Legitime Forderungen
In Genf und Freiburg konnten die Studierenden die Uni-Räume mehrere Tage lang besetzen, bis die Rektorate Strafanzeigen wegen Hausfriedensbruchs einreichten, um die Räumung zu erzwingen. Vanessa Rüegger ist der Ansicht, dass diese Fälle komplexer sind als der Fall der EPFL. «Es muss ein Gleichgewicht gefunden werden zwischen der Demonstrationsfreiheit der Student*in nen und der Pflicht der Universität, die besten Lernbedingungen zu gewährleisten.» Sie äussert sich zwar nicht konkret zum Freiburger Fall, ist aber der Meinung, dass der propalästinensischen Bewegung in Genf Raum gelassen wurde, um sich Gehör zu verschaffen. Ein Polizeieinsatz nach einer Woche Besetzung überrascht sie nicht. «Das ist schon eine lange Dauer. Rechtlich gesehen verbieten es die Regeln der Universität, über Nacht dort zu bleiben. Das reicht aus, um eine Strafanzeige zu stellen.» Am Tag nach der Räumung zog das Rektorat der Universität Genf die Strafanzeige zurück, womit es zu keiner strafrechtlichen Verfolgung von Studierenden kam. Die Universität Freiburg hingegen war nie mit nächtlichen Besetzungen konfrontiert: Jeden Abend, wenn die Gebäude geschlossen wurden, gingen die Aktivist*innen nach Hause.

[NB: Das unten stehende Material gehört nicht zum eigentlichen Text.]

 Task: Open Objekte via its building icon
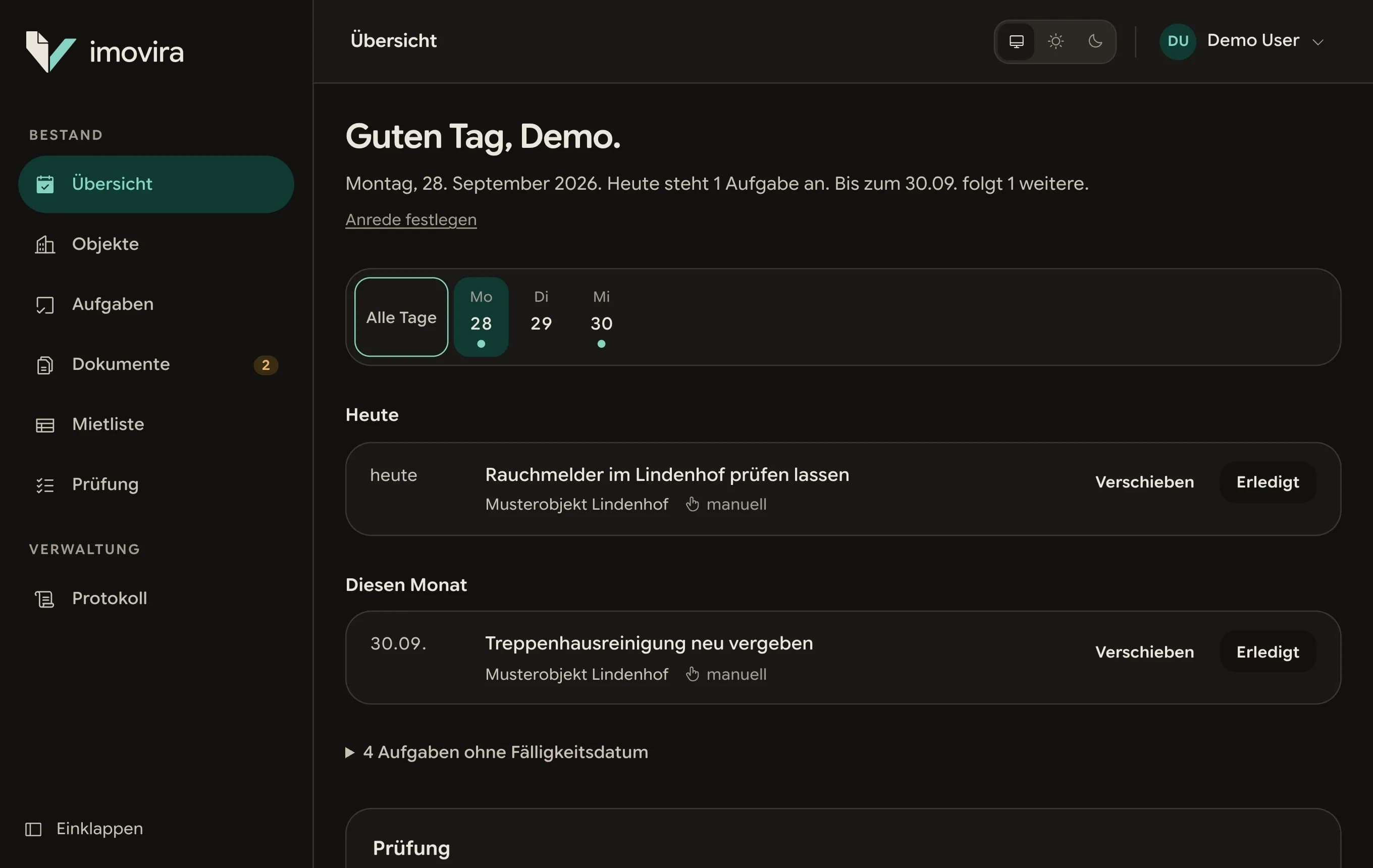pos(45,244)
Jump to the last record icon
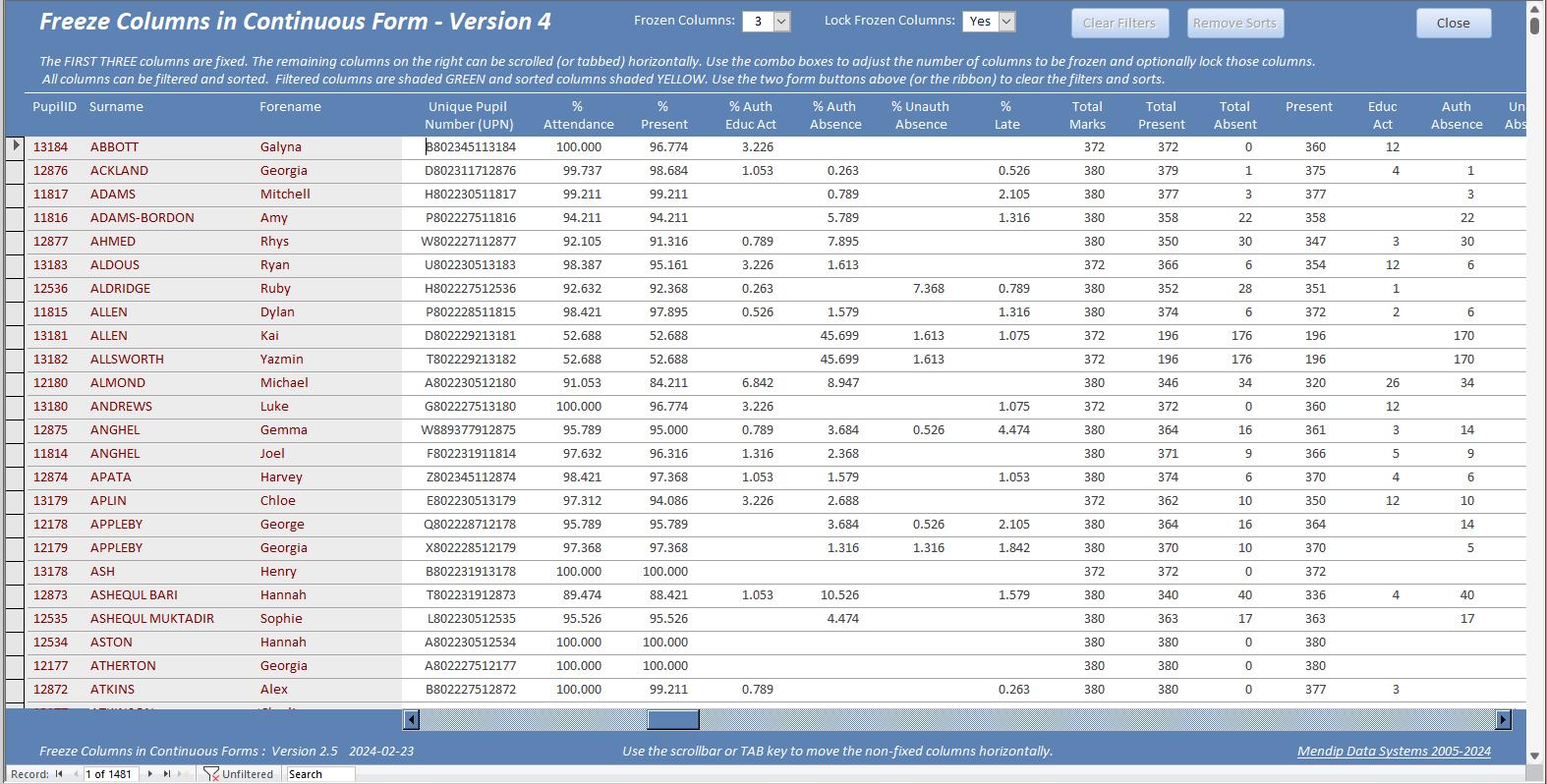The width and height of the screenshot is (1547, 784). 166,774
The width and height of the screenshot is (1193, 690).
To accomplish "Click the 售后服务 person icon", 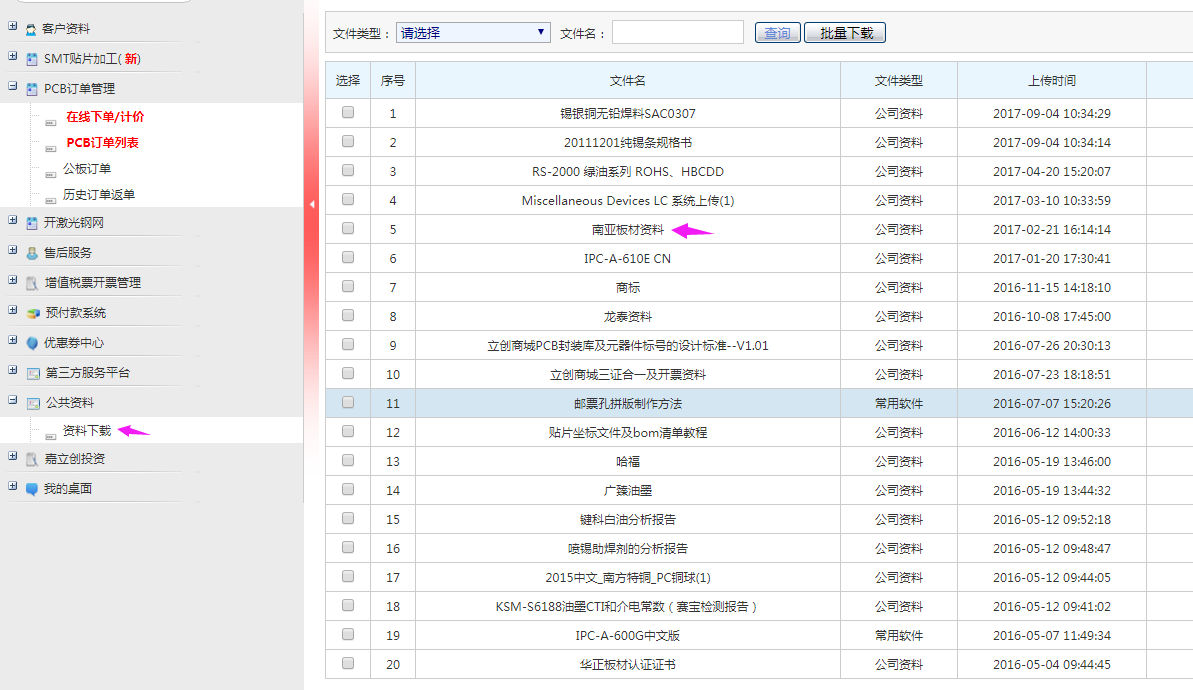I will pos(32,253).
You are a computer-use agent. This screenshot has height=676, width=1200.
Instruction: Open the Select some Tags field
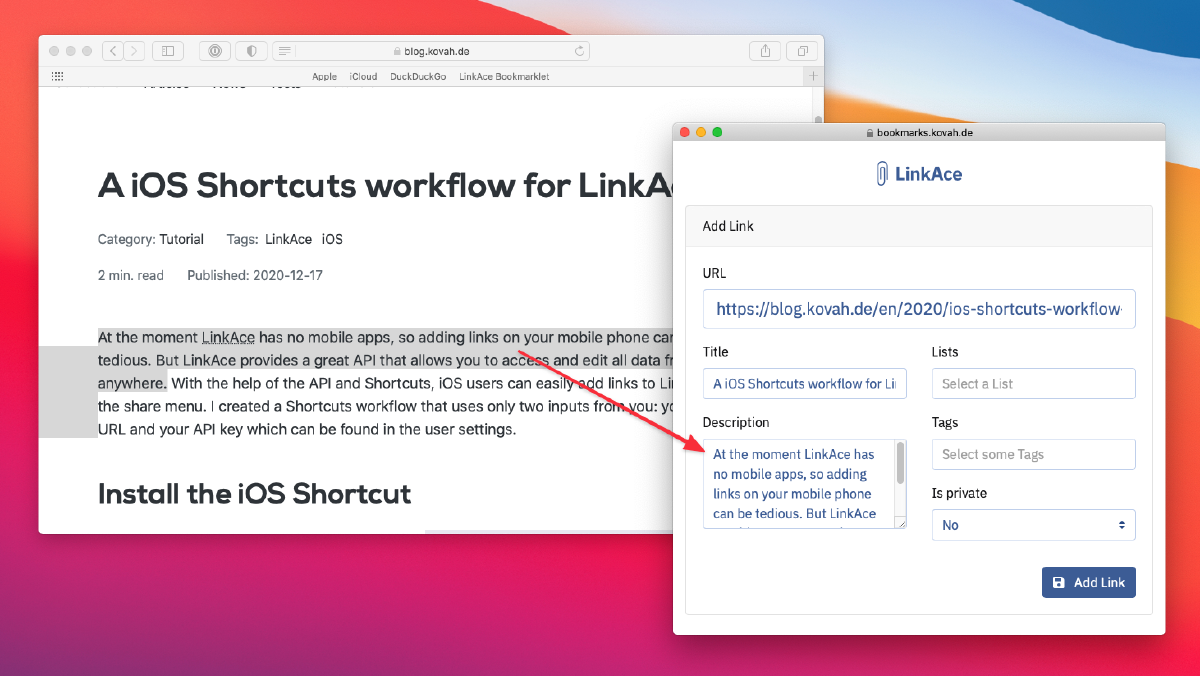click(1033, 454)
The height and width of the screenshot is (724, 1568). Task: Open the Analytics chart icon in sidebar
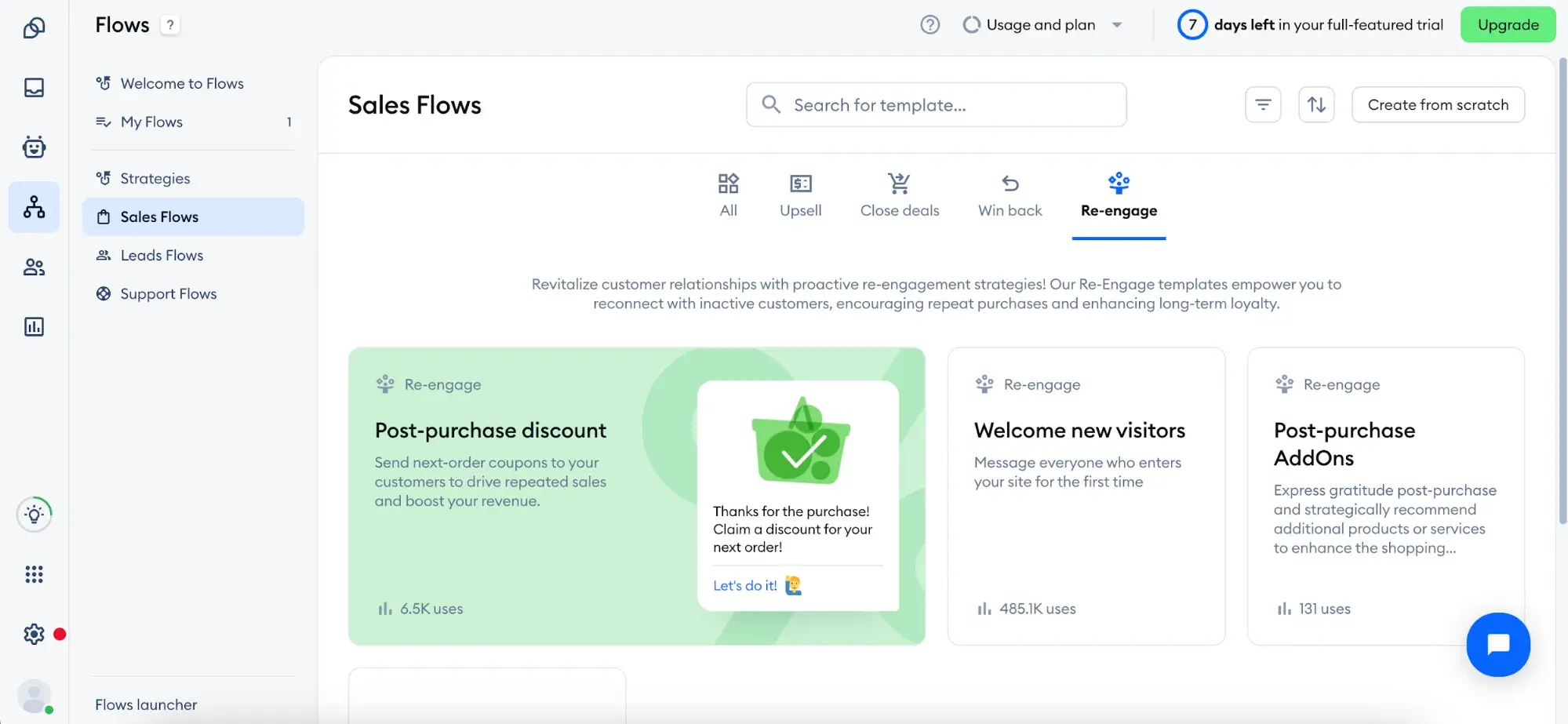coord(34,326)
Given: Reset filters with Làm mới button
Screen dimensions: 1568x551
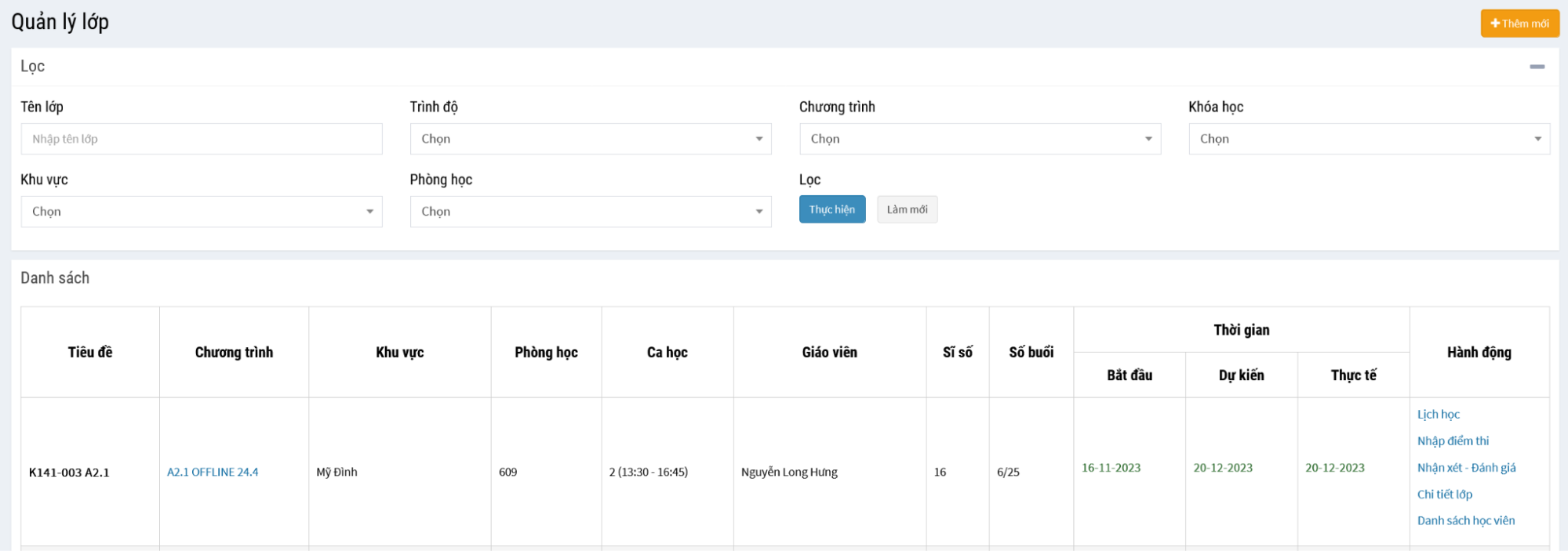Looking at the screenshot, I should [907, 209].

«Ich studiere internationales Recht. Hier wird es nicht angewandt. Und wenn ich aktiv werde, um dies anzuprangern, finde ich mich in Handschellen wieder.» Maéva
Der Kommunikationsverantwortliche der Universität Genf, Marco Cattaneo, räumt ein, dass die Forderungen der Studierenden legitim seien. «Die Universität war bereit, die Fortsetzung der Besetzung zu erlauben, vorausgesetzt, die nächtlichen Besetzungen würden beendet. Und es sollte ein Transparent entfernt werden, das Interpretationen zuliess, die das Zusammenleben beeinträchtigen.» Die Räumungen hätten nicht abschreckend wirken sollen, sondern «eine Situation verhindern, die ausser Kontrolle zu geraten drohte», dies vor dem Hintergrund der Prüfungsvorbereitungen, die nicht beeinflusst werden durften.
Antoine Chollet, Lehr- und Forschungsbeauftragter für Politikwissenschaft an der Universität Lausanne, ist der Meinung, dass die Universitäten Debatten mit den Studierenden hätten ermöglichen sollen. «Das Eingreifen der Polizei auf einem Campus ist ein Versagen der Universitäten», sagt er. Im Gegensatz zu mehreren Kolleg*innen des Lehrkörpers hatte er eine Petition, in der ein akademischer Boykott Israels gefordert wurde, nicht unterzeichnet. «Studierende haben sich schon immer politisch engagiert. Dass ich mit ihnen nicht einer Meinung bin, ändert daran nichts, solange ich ihnen das sagen kann. Was wir in Genf gesehen haben − Student*innen in Handschellen −, das muss um jeden Preis vermieden werden. Solange es nicht zu Gewalt kommt, muss man einen politischen Ausweg aus solchen Situationen finden.»
«Ich habe den Glauben an die Universität verloren, das Vertrauen, das ich in die Institution hatte. Ich studiere internationales Recht. Hier wird es nicht angewandt. Und wenn ich aktiv werde, um dies anzuprangern, finde ich mich in Handschellen wieder», sagt Maéva. Die befragten Student*innen wollen ihren Kampf jedoch nicht aufgeben. «Ich weiss, dass ich durch das internationale Recht geschützt bin», sagt Kastor. «Wenn wir es hierzulande verteidigen können, dann können wir auch dafür sorgen, dass es anderswo respektiert wird. Es wäre gefährlich, sich entmutigen zu lassen.»